[Opening Study material section]

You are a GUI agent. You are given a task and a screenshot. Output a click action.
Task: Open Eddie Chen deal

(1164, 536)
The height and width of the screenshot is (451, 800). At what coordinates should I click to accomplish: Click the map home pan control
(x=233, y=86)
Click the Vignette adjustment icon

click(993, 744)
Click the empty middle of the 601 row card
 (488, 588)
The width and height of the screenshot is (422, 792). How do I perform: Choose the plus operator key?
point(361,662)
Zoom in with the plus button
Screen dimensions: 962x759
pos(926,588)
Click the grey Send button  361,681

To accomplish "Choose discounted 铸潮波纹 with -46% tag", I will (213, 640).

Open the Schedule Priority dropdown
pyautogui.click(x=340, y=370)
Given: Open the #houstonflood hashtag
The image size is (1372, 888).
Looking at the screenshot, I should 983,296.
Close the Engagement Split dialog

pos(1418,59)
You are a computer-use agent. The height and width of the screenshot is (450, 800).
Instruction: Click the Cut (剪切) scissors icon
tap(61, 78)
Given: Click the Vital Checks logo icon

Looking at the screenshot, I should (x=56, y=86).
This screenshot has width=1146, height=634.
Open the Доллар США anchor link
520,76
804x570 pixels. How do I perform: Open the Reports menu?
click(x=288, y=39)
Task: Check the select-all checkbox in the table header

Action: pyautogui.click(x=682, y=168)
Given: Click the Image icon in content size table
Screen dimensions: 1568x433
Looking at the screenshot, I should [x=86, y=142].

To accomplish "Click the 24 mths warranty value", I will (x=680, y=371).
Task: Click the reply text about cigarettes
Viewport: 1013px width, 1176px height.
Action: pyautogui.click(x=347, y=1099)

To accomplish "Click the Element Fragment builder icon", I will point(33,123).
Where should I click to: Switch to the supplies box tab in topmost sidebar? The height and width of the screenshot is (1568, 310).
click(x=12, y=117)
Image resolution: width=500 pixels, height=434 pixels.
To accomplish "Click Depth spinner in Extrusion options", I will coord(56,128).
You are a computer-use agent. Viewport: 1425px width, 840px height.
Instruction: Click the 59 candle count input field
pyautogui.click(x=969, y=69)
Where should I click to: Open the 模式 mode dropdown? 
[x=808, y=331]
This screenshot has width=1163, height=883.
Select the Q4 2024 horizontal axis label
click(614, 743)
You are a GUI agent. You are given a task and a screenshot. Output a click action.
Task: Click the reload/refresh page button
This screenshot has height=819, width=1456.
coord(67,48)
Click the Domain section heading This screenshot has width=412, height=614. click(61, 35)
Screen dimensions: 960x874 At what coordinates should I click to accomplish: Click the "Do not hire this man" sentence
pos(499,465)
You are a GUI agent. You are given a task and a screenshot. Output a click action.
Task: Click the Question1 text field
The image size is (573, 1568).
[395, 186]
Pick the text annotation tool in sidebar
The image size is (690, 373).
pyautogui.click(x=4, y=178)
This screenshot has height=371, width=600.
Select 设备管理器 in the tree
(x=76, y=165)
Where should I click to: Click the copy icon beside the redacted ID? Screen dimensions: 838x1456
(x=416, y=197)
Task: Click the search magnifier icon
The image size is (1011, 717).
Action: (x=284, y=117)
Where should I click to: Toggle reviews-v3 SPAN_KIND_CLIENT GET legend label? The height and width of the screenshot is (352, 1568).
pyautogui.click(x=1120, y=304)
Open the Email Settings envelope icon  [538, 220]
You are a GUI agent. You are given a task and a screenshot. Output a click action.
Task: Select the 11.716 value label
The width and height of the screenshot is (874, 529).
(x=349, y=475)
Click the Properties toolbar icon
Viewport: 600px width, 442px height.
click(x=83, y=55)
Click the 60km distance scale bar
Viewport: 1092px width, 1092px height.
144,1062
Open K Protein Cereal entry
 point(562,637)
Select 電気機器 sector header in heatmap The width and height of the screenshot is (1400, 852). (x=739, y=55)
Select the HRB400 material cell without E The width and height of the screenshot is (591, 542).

[Closing Study material section]

**Exercise directions:** Exactly reproduce every line of the records.

**Response area:**
You are a GUI agent. You are given a task and a screenshot. Output a click action.
Task: Open Eddie Chen deal

(1164, 536)
The height and width of the screenshot is (451, 800). At what coordinates should I click to accomplish: Click the map home pan control
(x=233, y=86)
Click the Vignette adjustment icon

click(993, 744)
Click the empty middle of the 601 row card
 (488, 588)
The width and height of the screenshot is (422, 792). How do I perform: Choose the plus operator key?
point(361,662)
Zoom in with the plus button
Screen dimensions: 962x759
pos(926,588)
Click the grey Send button  361,681

To accomplish "Choose discounted 铸潮波纹 with -46% tag", I will (213, 640).

Open the Schedule Priority dropdown
pyautogui.click(x=340, y=370)
Given: Open the #houstonflood hashtag
The image size is (1372, 888).
Looking at the screenshot, I should 983,296.
Close the Engagement Split dialog

pos(1418,59)
You are a computer-use agent. The height and width of the screenshot is (450, 800).
Instruction: Click the Cut (剪切) scissors icon
tap(61, 78)
Given: Click the Vital Checks logo icon

Looking at the screenshot, I should (x=56, y=86).
This screenshot has width=1146, height=634.
Open the Доллар США anchor link
520,76
804x570 pixels. How do I perform: Open the Reports menu?
click(x=288, y=39)
Task: Check the select-all checkbox in the table header

Action: pyautogui.click(x=682, y=168)
Given: Click the Image icon in content size table
Screen dimensions: 1568x433
Looking at the screenshot, I should [x=86, y=142].

To accomplish "Click the 24 mths warranty value", I will (x=680, y=371).
Task: Click the reply text about cigarettes
Viewport: 1013px width, 1176px height.
Action: pyautogui.click(x=347, y=1099)

To accomplish "Click the Element Fragment builder icon", I will point(33,123).
Where should I click to: Switch to the supplies box tab in topmost sidebar? The height and width of the screenshot is (1568, 310).
click(x=12, y=117)
Image resolution: width=500 pixels, height=434 pixels.
To accomplish "Click Depth spinner in Extrusion options", I will coord(56,128).
You are a computer-use agent. Viewport: 1425px width, 840px height.
Instruction: Click the 59 candle count input field
pyautogui.click(x=969, y=69)
Where should I click to: Open the 模式 mode dropdown? 
[x=808, y=331]
This screenshot has width=1163, height=883.
Select the Q4 2024 horizontal axis label
click(614, 743)
You are a GUI agent. You are given a task and a screenshot. Output a click action.
Task: Click the reload/refresh page button
This screenshot has height=819, width=1456.
coord(67,48)
Click the Domain section heading This screenshot has width=412, height=614. click(61, 35)
Screen dimensions: 960x874 At what coordinates should I click to accomplish: Click the "Do not hire this man" sentence
pos(499,465)
You are a GUI agent. You are given a task and a screenshot. Output a click action.
Task: Click the Question1 text field
The image size is (573, 1568).
[395, 186]
Pick the text annotation tool in sidebar
The image size is (690, 373).
pyautogui.click(x=4, y=178)
This screenshot has height=371, width=600.
Select 设备管理器 in the tree
(x=76, y=165)
Where should I click to: Click the copy icon beside the redacted ID? Screen dimensions: 838x1456
(x=416, y=197)
Task: Click the search magnifier icon
The image size is (1011, 717).
Action: (x=284, y=117)
Where should I click to: Toggle reviews-v3 SPAN_KIND_CLIENT GET legend label? The height and width of the screenshot is (352, 1568).
pyautogui.click(x=1120, y=304)
Open the Email Settings envelope icon  [538, 220]
You are a GUI agent. You are given a task and a screenshot. Output a click action.
Task: Select the 11.716 value label
The width and height of the screenshot is (874, 529).
(x=349, y=475)
Click the Properties toolbar icon
Viewport: 600px width, 442px height.
click(x=83, y=55)
Click the 60km distance scale bar
Viewport: 1092px width, 1092px height.
144,1062
Open K Protein Cereal entry
 point(562,637)
Select 電気機器 sector header in heatmap The width and height of the screenshot is (1400, 852). (x=739, y=55)
Select the HRB400 material cell without E The width and height of the screenshot is (591, 542).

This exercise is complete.